Mixing metals is no longer a 'rule-breaker' move but one of the easiest ways to look intentional, modern, and effortlessly put together. If your jewellery box has gold, silver, and rose gold living side-by-side, this guide is for you.
So how to do it and where to start
Step 1. Pick your hero metal
Choose the metal you want to lead the look. This keeps everything cohesive from the start.
Step 2. Add a 'bridge' piece that contains both metals
A bridge piece is your secret weapon. It visually connects mixed metals, so the styling looks deliberate, not accidental.
Bridge pieces include:
- Two-tone rings
- Mixed-metal chain necklaces
- Stacking bracelets with blended tones
- Earrings with dual metal details
No bridge piece? Create one by layering: one gold chain + one silver chain with a pendant that feels neutral (pearl, clear stone, or simple shape).
Step 3. Use the 70/30 rule for instant balance
To avoid a 'too much happening' feel, keep one metal dominant.

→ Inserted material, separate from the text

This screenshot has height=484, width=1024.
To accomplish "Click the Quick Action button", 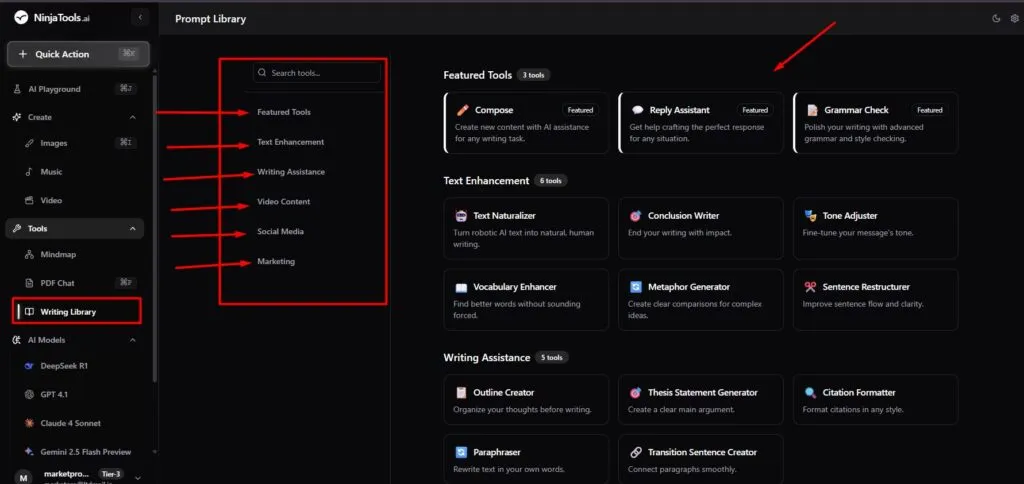I will tap(79, 54).
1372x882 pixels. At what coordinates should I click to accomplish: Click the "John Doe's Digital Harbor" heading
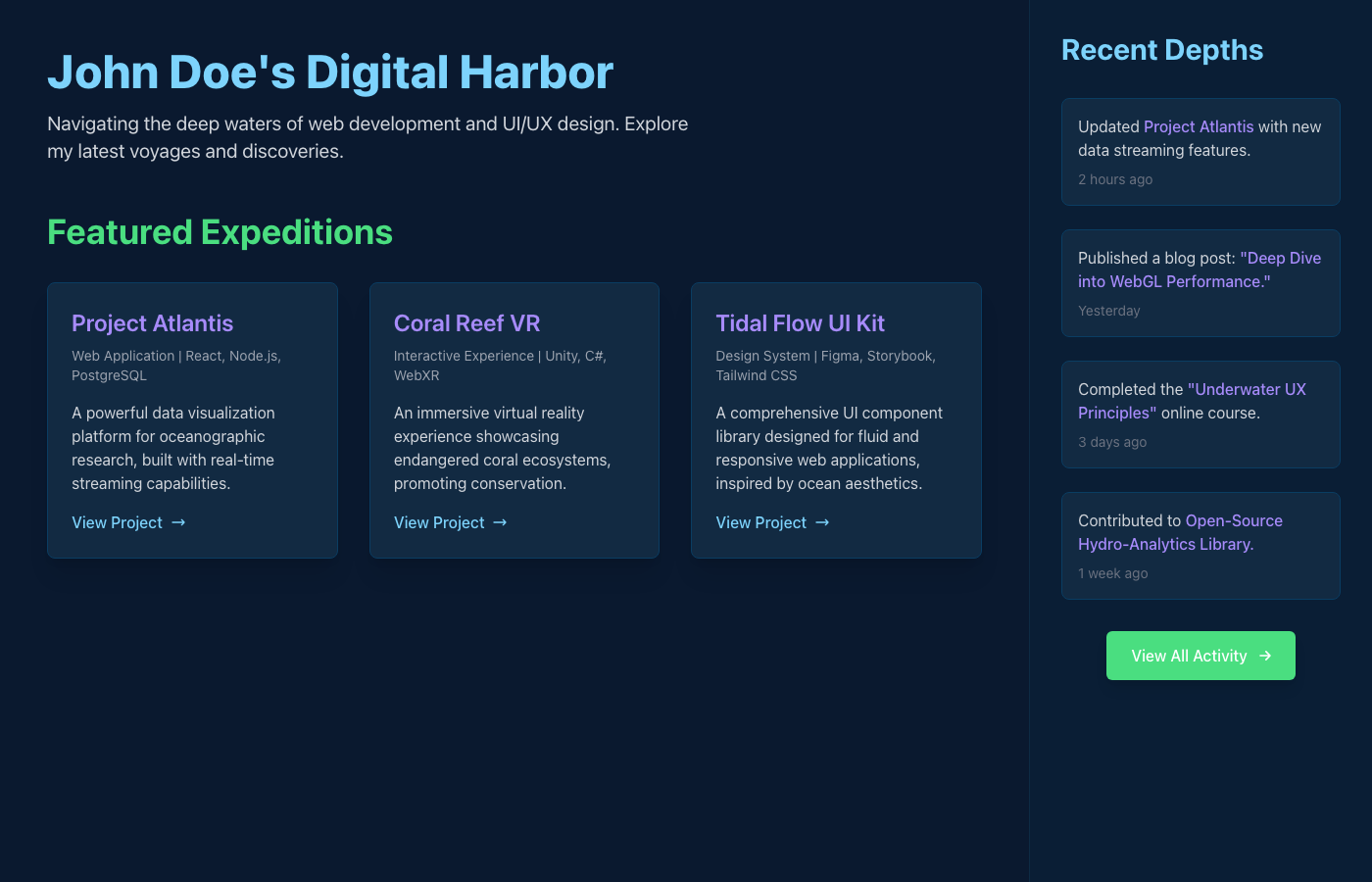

"To avoid a 'too much happening' feel, keep one metal dominant — 70% of one, 30% of the other."
Step 4. Repeat the metals in at least two places
This is what makes mixing look polished. If silver appears once, echo it elsewhere.
Step 5. Match your textures, not your metals
A powerful way to make different metals feel like they belong together is to keep texture consistent. Texture cohesion equals instant curated look.
Pair:
- Polished gold with polished silver
- Hammered gold with hammered silver
- Matte finishes together
- Rope chains together, paperclip chains together, snake chains together
Step 6. Keep one element consistent across the whole look
If you are mixing metals across earrings, necklace, rings, and bracelets, choose one consistent element to unify everything. It can be a repeating shape, stone or other motive.